Quite a lot when it comes to privacy, actually.

Depends on where you are.

In the US, privacy policies change every week. And they don't gather consent - they just say "you're using our thing? Okay you consent". They'll send you an email with their new privacy policy. Which you don't read, because it's awful to read. And even if you do read it, it doesn't matter, because it's completely fake. The policy doesn't tell you how they actually use your data. It just says they can use any data for any purpose.


That would be meaningful if there were ever any enforcement.

https://cppa.ca.gov/announcements/

And of course the EU does nothing but fine tech companies bazillions of euros for GDPR violations.


If they keep having to do it the fines are obviously not high enough.

The fines keep increasing for repeated violators, up to 4% of global revenue. The idea is to force companies to change behaviour, the fines getting larger is the mechanism for it, they might not be high enough yet but keep violating the law and it will definitely be high.

Having to do it? Why would they want to stop?

The entire point of laws and fines is to get bad actors to NOT DO THE THING IN THE FIRST PLACE. That is literally the entire point of the exercise.

The point of the EU's tech laws is to find American companies violating them so they can charge them big fines. They're not going to be satisfied, they just want to fine them. This is called protectionism.

But it does lead to privacy protections.

(This is similar to how Americans have a religious belief that "regulations are written in blood" and so think it's immoral to ever undo any safety regulation; as a result their building code bans anything anyone has ever thought was bad with not a moment spared for cost-benefit analysis.)


Do you honestly expect a company like Anthropic to take data privacy laws seriously? I do not.

Have you seen GDPR penalties? It's like they fine you 300% of your revenue and then have all your children executed by firing squad.

Anthropic in particular is a PBC founded by weenies who thought the other labs weren't being safe enough. I believe up until a few months ago they never used any user data for training, even if you opted in.


> Have you seen GDPR penalties?

No, i would have love to see them (Hello Microsoft, Google) but, no.



And we can be 100% certain your data is safe because nobody ever breaks the law. /s

How would you even know your data is being used in a way you didn’t authorize?


And not just pushing the boundaries, working with the HW vendors to define them, asking for features and design elements that others don't really even see the point of.

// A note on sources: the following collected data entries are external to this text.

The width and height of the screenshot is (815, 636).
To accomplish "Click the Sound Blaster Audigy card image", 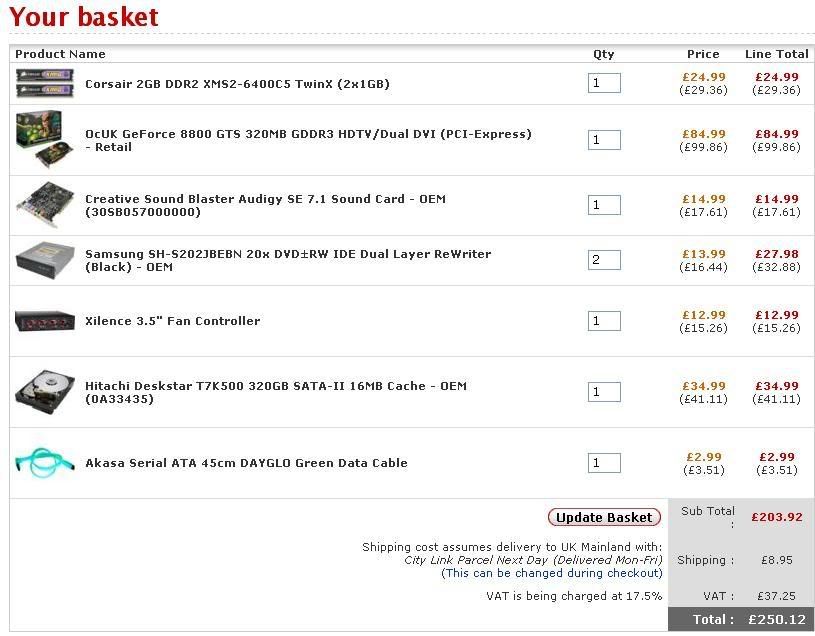I will click(45, 205).
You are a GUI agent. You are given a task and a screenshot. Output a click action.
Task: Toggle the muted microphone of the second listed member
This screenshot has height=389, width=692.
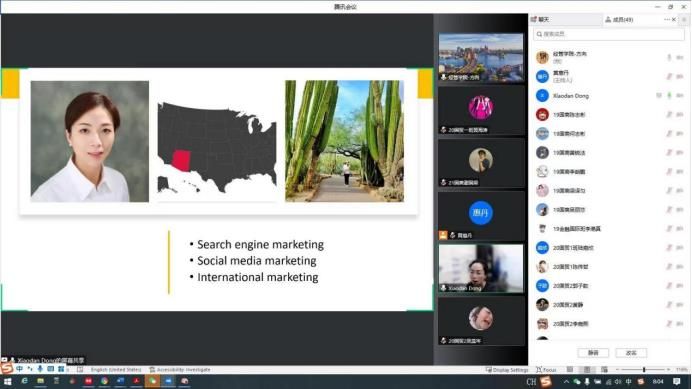[x=669, y=76]
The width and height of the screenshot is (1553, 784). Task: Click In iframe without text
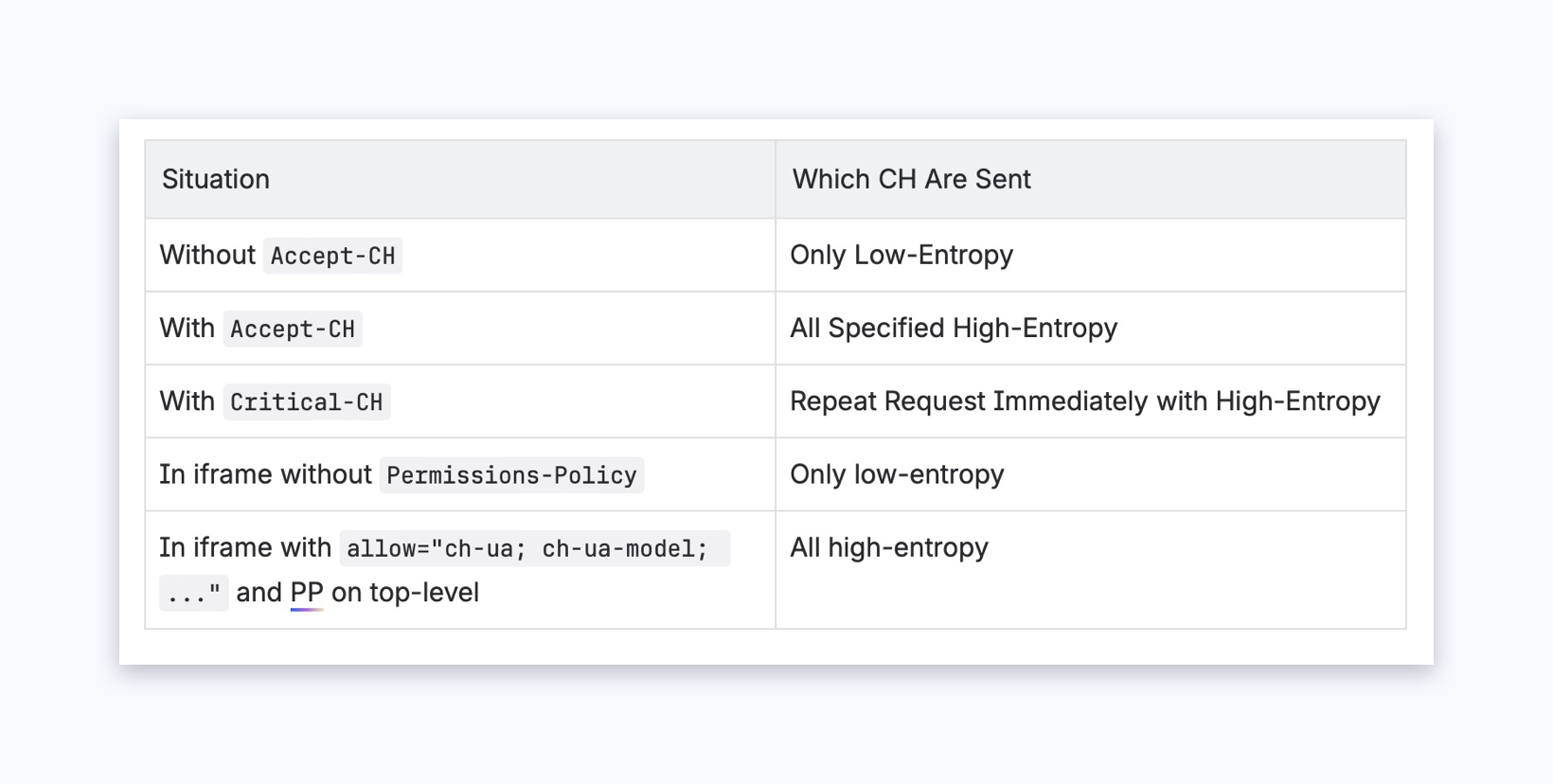click(x=265, y=474)
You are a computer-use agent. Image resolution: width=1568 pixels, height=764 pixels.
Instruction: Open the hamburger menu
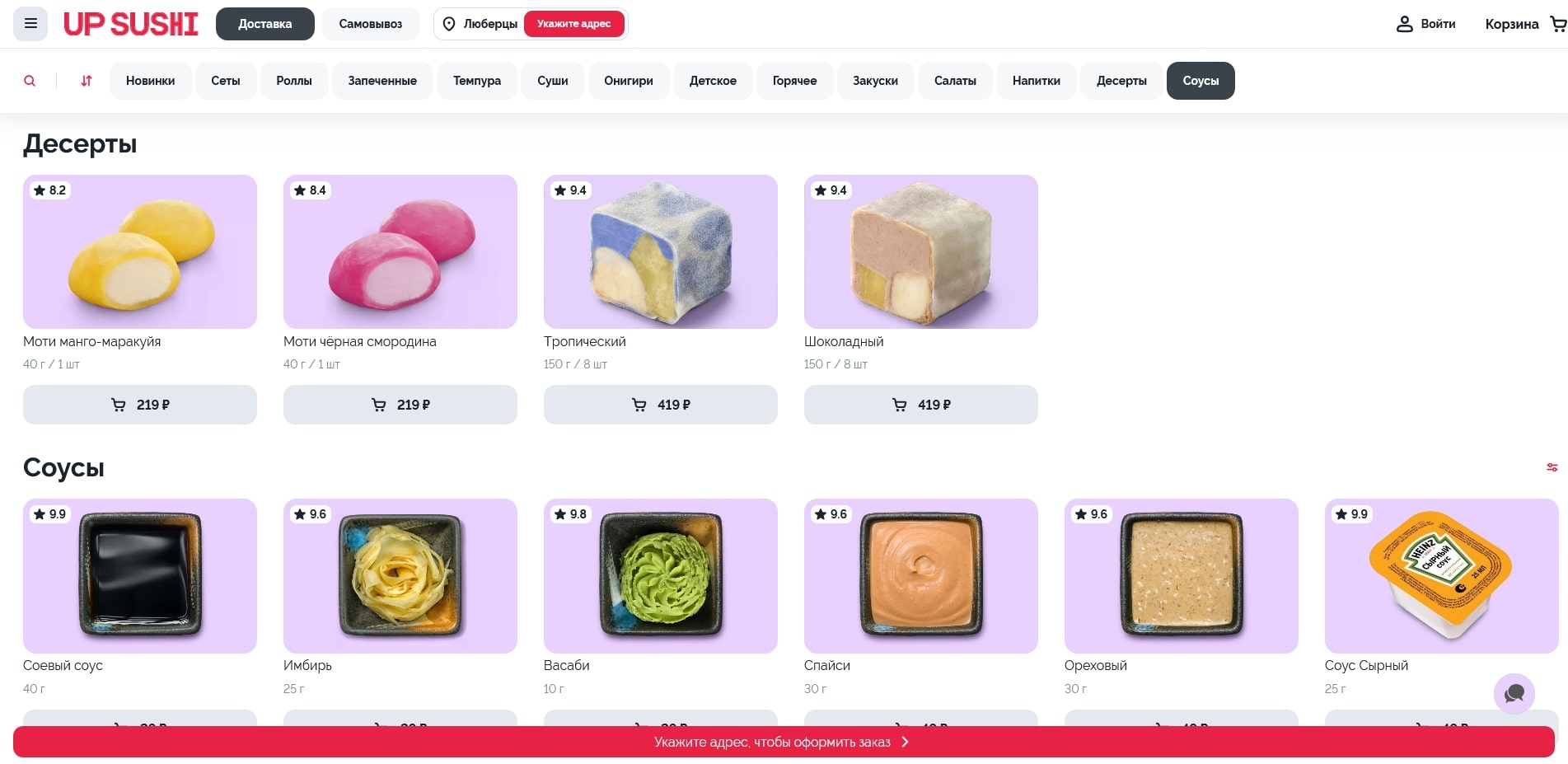[30, 24]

The stock market is not the economy

You are right. It is a lot of your retirement funding, though. There is a lot of debt involved here too. Crash the companies, enough stakeholders get burnt, money gets sucked out of everything else.

How many Americans even have money for retirement?

It reminds me of 1990s Russia were the smart people didn't get caught up in capitalism casino and just kept tending their vegetable garden like they had done for centuries.

To quote Bob Dylan

"If you ain't got nothing you got nothing to lose"


About half of Americans have zero retirement savings

Virtually no one under the age of 18 has any. So that's a lot of Americans. Should they have any?

this while factually correct probably requires age distribution. I did not have a penny saved for retirement until I hit mid-to-late-30's. I am 50 now and can retire comfortably today

The median for ages 45-54 is 115,000, for 55-64 185,000

> Russia were the smart people didn't get caught up in capitalism casino and just kept tending their vegetable garden like they had done for centuries.

Ha. Most people didn't have any money to get into the crony/gangster capitalism. Just peasants with their vegetable gardens. How many American have vegetable gardens?


It is insofar as when it does great we get nothing, and when it doesn't we get fired. And when it does bad enough, tons of retirees lose a shit ton of money for literally no reason.

And the people in government and their cronies are getting a cut

Depreciation only helps if you have revenue of the same basic scale to offset (to avoid a paper profit).